> REQUIRED ACTION: Working from the records below, repeat exactly the lines starting at the line that contains "Expand the 操作类型" and ending at the line that contains "Open the narrow", inclusive.

> STORED DATA:

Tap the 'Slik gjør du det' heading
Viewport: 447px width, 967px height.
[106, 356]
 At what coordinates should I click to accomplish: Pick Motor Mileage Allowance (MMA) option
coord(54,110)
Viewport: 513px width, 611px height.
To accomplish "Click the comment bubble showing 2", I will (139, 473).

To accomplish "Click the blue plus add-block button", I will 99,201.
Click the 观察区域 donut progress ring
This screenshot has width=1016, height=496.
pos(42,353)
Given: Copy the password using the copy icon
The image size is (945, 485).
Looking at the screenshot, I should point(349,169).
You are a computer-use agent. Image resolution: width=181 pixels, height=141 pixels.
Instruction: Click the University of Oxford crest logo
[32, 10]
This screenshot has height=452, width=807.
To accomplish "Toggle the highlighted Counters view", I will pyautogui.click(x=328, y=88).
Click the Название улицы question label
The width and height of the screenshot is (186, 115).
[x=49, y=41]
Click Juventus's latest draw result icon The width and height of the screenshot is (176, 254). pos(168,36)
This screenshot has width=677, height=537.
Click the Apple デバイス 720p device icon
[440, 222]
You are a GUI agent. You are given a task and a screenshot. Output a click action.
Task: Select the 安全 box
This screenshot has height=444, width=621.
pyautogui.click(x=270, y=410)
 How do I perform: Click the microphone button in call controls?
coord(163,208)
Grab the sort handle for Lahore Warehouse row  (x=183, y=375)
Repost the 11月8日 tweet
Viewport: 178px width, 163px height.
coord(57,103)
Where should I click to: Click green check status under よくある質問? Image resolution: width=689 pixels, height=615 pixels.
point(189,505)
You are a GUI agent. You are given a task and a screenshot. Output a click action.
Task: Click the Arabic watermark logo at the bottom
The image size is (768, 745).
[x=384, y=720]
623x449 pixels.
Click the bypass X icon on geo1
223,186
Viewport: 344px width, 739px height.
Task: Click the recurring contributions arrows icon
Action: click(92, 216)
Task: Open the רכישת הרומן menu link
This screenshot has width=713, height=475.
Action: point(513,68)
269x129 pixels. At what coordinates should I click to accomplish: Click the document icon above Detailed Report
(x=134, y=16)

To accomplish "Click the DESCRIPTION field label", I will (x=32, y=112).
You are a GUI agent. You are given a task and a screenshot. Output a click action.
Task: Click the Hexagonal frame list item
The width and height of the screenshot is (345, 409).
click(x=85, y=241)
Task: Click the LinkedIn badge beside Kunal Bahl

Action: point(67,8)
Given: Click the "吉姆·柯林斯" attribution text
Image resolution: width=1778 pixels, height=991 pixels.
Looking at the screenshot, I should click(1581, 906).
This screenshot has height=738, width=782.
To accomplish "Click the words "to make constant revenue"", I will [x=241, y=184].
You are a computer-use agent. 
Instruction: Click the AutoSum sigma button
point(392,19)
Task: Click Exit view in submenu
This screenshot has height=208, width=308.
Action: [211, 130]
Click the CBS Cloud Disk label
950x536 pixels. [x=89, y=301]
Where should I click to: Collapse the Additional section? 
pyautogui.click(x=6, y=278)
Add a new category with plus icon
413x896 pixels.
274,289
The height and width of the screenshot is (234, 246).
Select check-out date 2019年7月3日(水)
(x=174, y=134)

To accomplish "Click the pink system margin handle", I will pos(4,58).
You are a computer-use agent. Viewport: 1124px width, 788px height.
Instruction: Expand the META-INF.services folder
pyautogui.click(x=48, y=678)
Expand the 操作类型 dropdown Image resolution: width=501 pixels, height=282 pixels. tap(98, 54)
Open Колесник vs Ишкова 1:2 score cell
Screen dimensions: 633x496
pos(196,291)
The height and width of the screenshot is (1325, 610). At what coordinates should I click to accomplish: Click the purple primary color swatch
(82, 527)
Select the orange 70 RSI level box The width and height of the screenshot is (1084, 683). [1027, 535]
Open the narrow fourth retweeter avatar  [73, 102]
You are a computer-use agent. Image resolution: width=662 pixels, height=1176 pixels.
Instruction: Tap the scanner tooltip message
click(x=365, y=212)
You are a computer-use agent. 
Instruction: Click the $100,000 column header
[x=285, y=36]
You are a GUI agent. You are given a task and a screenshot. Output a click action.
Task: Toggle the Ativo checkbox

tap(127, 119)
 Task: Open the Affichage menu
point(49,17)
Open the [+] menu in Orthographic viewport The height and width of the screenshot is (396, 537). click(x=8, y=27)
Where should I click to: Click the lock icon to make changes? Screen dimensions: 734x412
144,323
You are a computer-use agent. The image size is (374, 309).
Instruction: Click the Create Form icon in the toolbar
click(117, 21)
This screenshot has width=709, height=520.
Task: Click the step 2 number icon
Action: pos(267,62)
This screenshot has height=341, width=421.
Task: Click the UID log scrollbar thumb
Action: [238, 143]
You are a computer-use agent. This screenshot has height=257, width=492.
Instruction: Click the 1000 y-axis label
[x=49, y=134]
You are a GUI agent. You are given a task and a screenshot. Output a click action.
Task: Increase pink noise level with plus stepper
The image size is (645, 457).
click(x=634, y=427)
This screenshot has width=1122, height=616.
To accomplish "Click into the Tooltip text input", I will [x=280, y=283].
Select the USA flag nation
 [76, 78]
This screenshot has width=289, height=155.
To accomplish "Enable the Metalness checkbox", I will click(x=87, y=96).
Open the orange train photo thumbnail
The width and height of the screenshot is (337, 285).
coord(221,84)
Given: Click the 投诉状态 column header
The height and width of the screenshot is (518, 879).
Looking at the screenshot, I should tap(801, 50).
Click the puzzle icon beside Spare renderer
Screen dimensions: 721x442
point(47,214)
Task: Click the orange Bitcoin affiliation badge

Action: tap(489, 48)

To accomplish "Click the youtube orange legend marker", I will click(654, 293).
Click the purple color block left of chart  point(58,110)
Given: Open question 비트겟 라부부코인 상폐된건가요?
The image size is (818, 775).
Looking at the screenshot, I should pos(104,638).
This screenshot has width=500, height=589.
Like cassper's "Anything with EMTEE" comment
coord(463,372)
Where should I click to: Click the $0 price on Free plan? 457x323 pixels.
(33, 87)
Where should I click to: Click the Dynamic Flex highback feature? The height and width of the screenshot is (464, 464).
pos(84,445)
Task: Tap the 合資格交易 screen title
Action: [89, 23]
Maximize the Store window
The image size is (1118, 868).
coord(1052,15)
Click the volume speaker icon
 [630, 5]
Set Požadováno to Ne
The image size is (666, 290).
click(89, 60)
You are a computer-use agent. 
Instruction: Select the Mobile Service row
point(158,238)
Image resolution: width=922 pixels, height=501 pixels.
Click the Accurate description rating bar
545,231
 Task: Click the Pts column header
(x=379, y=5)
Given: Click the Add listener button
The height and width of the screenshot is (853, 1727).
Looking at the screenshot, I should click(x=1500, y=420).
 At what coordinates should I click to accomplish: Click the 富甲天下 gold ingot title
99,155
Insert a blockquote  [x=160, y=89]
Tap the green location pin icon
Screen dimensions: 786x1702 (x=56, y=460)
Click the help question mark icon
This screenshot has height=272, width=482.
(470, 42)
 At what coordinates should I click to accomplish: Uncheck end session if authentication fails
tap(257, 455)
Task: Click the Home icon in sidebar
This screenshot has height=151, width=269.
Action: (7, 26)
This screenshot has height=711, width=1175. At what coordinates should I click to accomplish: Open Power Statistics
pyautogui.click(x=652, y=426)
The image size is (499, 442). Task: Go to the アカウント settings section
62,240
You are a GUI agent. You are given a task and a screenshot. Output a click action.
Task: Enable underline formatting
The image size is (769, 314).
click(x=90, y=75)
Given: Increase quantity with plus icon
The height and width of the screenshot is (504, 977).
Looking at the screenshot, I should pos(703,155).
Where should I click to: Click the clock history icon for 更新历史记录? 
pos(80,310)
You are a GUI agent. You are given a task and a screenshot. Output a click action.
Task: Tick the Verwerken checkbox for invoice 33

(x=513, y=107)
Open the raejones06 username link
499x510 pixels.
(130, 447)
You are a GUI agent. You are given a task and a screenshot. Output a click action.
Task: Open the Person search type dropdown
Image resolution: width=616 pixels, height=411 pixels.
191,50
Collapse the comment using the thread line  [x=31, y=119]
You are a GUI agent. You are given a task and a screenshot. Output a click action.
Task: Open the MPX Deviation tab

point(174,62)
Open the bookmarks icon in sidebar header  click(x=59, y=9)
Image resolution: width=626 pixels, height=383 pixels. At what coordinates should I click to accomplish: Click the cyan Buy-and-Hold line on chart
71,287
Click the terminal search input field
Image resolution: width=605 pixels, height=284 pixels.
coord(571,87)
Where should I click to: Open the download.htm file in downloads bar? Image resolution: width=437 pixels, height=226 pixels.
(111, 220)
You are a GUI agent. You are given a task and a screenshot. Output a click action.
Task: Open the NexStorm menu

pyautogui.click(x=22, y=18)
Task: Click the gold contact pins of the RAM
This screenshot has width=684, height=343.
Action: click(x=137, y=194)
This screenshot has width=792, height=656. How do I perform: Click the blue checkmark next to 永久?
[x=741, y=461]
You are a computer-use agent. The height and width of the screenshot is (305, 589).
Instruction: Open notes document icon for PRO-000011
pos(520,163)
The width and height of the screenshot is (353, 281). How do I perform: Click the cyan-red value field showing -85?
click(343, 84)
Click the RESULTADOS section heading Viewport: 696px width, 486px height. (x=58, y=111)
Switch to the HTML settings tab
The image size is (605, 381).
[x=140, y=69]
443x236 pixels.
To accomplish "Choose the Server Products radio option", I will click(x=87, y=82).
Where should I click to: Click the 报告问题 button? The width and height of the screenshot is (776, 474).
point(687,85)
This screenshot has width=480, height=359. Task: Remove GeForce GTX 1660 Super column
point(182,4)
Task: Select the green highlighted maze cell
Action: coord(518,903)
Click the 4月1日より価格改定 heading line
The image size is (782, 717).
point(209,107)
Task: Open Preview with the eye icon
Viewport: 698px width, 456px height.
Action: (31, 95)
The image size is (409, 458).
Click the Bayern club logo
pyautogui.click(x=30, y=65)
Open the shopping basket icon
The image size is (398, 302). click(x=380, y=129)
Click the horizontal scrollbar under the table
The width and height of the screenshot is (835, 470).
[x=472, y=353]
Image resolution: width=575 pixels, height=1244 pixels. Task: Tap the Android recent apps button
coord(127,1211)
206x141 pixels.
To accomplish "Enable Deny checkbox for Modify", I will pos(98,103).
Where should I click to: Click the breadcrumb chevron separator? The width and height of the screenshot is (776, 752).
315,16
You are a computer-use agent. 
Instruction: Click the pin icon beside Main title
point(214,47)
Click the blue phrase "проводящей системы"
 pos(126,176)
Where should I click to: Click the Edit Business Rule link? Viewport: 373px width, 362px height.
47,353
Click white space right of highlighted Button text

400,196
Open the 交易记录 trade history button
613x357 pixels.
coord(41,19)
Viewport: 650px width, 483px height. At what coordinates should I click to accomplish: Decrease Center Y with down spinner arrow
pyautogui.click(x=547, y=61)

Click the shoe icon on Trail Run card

> YOUR SOLUTION:
Expand the 操作类型 dropdown Image resolution: width=501 pixels, height=282 pixels. tap(98, 54)
Open Колесник vs Ишкова 1:2 score cell
Screen dimensions: 633x496
pos(196,291)
The height and width of the screenshot is (1325, 610). At what coordinates should I click to accomplish: Click the purple primary color swatch
(82, 527)
Select the orange 70 RSI level box The width and height of the screenshot is (1084, 683). [1027, 535]
Open the narrow fourth retweeter avatar  [73, 102]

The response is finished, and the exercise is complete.